Pointers

XML & Web Services magazine has a quite detailed article about Microsoft’s structured document editor – “XDocs”. Its nice to see Microsoft’s product-naming committee abandoning all this trendy “.net” nonsense and reverting to the tradition, dating back to when ActiveX was introduced in … well a long time ago, of simply sticking an ‘X’ on the name. The idea of subsuming Word, Excel, etc. into one super-app is also vaguely remenicient of the OLE idea of “compound documents” a la Cairo.

Anyway, the product seems pretty good. Quite a lot of the Word documents I read seem to be written with just a single style-tag, so anything that encourages structure and proper semantics gets my vote. #

Searching for answers to those niggling quiestions At the Tomb of the IUnknown Interface. #

The world’s first age simulator. This is a very good idea, but people’s experience of older age seems to vary a lot. My father will be seventy in March, but he still cycles and is one of the most active people I know. #

Looks like Eric Raymond is at it again.

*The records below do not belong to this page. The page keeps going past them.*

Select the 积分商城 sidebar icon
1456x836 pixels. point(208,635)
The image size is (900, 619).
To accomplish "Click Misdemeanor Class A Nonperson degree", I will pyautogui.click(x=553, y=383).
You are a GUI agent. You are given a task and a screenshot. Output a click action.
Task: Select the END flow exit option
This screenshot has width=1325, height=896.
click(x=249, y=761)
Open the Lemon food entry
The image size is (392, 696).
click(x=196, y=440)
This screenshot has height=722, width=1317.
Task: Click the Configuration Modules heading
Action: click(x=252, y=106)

Not quite as mind-boggling as this, mind, but still pretty worrying for us elitist Euro-commies. Probably best not to make any sudden movements when that guy’s nearby…

The one with Wi-Fi in it

The New York Times has a special report on Wi-Fi. I just love this stuff:

“Wi-Fi is also changing the way that people – at least some young, technologically adept people – go about their work. In Philadelphia, Yvonne Jones, a 33-year-old freelance copywriter, moved her base of operations to a Starbucks about a month ago and said she quickly became “a thousand times” more productive than she was when working at home. “It’s not your house, and you are there for a specific purpose, so the ‘distractions’ aren’t that distracting,” she said.”

I read this and realise for the nth time just how far behind we are here in the Britain. I’m young (well, youngish) and technologically adept – why can’t I have this stuff? Why can’t I sit in a nice caffee shop and surf?  I seriously doubt whether the number of public wireless hotspots in this country is much above double figures yet. And most of those will be in London. Guaranteed.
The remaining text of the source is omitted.